[[ PROVIDED INFORMATION, beginning ]]

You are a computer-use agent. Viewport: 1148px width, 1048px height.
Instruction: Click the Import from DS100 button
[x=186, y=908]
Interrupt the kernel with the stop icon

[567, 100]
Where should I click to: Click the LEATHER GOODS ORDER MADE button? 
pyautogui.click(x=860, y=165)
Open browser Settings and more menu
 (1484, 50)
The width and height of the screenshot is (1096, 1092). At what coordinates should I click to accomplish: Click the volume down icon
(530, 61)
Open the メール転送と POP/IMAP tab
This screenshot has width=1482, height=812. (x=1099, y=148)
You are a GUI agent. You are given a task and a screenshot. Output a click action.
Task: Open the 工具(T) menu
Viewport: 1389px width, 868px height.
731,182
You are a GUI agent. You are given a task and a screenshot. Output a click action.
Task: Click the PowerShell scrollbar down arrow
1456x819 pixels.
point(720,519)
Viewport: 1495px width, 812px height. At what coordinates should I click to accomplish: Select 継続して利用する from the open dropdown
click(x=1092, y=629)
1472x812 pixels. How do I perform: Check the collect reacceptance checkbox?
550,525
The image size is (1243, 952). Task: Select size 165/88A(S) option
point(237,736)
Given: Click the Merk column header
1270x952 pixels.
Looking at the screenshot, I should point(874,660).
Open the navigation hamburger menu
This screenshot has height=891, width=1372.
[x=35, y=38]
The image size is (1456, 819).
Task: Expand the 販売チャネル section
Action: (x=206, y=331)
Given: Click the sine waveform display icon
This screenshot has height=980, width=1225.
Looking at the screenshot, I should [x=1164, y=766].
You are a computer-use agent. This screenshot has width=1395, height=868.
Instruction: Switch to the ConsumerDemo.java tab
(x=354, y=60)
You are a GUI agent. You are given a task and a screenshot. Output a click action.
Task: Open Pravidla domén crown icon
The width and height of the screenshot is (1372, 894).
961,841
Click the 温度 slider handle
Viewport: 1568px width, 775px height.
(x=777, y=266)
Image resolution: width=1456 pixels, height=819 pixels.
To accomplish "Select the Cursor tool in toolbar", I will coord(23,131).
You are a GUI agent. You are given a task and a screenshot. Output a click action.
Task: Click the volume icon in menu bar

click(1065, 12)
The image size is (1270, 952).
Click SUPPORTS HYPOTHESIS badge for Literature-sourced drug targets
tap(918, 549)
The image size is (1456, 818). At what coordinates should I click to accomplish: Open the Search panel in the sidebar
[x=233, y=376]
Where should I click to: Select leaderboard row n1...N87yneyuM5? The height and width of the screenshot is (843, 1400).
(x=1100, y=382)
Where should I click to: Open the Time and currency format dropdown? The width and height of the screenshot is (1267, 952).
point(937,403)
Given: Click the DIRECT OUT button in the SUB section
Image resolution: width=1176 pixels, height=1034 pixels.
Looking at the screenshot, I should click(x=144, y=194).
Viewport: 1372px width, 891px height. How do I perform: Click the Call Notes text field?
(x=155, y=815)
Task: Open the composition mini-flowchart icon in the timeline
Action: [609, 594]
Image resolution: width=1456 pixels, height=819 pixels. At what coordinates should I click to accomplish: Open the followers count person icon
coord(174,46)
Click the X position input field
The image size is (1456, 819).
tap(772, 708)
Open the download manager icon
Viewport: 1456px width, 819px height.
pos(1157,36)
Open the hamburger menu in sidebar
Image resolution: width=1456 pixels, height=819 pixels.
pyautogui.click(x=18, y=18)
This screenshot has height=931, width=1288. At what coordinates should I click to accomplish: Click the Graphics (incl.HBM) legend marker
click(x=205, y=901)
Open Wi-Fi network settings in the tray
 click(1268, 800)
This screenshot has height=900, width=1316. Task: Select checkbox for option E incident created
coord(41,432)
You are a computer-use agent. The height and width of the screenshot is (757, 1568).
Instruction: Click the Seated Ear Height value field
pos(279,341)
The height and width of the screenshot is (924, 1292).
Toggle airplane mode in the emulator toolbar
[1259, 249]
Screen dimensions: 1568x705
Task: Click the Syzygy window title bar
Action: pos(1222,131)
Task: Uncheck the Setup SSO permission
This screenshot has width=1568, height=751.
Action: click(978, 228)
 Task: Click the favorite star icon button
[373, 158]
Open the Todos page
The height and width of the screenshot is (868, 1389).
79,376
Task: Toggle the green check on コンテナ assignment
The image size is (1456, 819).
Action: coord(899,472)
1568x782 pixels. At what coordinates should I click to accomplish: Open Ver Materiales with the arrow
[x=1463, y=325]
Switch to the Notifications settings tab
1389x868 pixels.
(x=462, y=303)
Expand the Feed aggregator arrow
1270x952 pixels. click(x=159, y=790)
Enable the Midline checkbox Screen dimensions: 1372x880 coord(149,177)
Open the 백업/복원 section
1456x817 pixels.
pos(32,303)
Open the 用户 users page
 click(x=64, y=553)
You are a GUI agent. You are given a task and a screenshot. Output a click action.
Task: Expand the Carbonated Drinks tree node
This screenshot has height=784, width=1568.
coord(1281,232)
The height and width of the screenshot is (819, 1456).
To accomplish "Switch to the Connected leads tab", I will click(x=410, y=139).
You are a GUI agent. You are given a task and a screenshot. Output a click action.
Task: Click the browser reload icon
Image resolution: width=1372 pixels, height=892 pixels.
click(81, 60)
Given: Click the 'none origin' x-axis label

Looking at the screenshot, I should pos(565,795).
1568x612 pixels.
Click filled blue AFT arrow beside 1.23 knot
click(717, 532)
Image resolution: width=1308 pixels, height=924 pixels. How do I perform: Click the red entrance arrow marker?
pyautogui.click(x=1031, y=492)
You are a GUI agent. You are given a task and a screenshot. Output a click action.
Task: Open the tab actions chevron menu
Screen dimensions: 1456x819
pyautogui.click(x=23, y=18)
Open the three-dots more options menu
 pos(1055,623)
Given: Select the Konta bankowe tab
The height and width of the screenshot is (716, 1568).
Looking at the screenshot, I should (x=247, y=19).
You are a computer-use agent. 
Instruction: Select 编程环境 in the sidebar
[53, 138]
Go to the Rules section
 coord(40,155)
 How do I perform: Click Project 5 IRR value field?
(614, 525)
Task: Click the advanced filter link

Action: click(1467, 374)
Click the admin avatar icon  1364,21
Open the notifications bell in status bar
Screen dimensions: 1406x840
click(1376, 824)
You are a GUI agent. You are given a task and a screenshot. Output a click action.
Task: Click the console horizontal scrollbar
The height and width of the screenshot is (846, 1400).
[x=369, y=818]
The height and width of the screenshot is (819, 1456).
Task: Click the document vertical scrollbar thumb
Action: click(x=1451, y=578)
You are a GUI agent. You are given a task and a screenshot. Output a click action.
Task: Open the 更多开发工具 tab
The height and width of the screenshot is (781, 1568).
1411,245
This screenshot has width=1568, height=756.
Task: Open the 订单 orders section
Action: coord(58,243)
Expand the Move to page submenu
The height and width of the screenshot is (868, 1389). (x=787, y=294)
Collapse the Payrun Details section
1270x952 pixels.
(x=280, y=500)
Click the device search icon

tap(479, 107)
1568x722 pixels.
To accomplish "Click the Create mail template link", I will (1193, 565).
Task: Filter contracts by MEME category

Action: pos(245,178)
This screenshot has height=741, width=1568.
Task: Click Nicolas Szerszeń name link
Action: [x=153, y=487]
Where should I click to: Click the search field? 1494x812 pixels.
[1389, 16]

[[ PROVIDED INFORMATION, end ]]

* [WHAT THIS TASK INVOLVES] Beginning at the line with "Where should I click to: Click the LEATHER" and ending at the line with "Open the navigation hamburger menu", reproduce each line of the data above exactly, and add no other lines.

* [RESULT FOR THIS TASK]
Where should I click to: Click the LEATHER GOODS ORDER MADE button? 
pyautogui.click(x=860, y=165)
Open browser Settings and more menu
 (1484, 50)
The width and height of the screenshot is (1096, 1092). At what coordinates should I click to accomplish: Click the volume down icon
(530, 61)
Open the メール転送と POP/IMAP tab
This screenshot has width=1482, height=812. (x=1099, y=148)
You are a GUI agent. You are given a task and a screenshot. Output a click action.
Task: Open the 工具(T) menu
Viewport: 1389px width, 868px height.
731,182
You are a GUI agent. You are given a task and a screenshot. Output a click action.
Task: Click the PowerShell scrollbar down arrow
1456x819 pixels.
point(720,519)
Viewport: 1495px width, 812px height. At what coordinates should I click to accomplish: Select 継続して利用する from the open dropdown
click(x=1092, y=629)
1472x812 pixels. How do I perform: Check the collect reacceptance checkbox?
550,525
The image size is (1243, 952). Task: Select size 165/88A(S) option
point(237,736)
Given: Click the Merk column header
1270x952 pixels.
Looking at the screenshot, I should point(874,660).
Open the navigation hamburger menu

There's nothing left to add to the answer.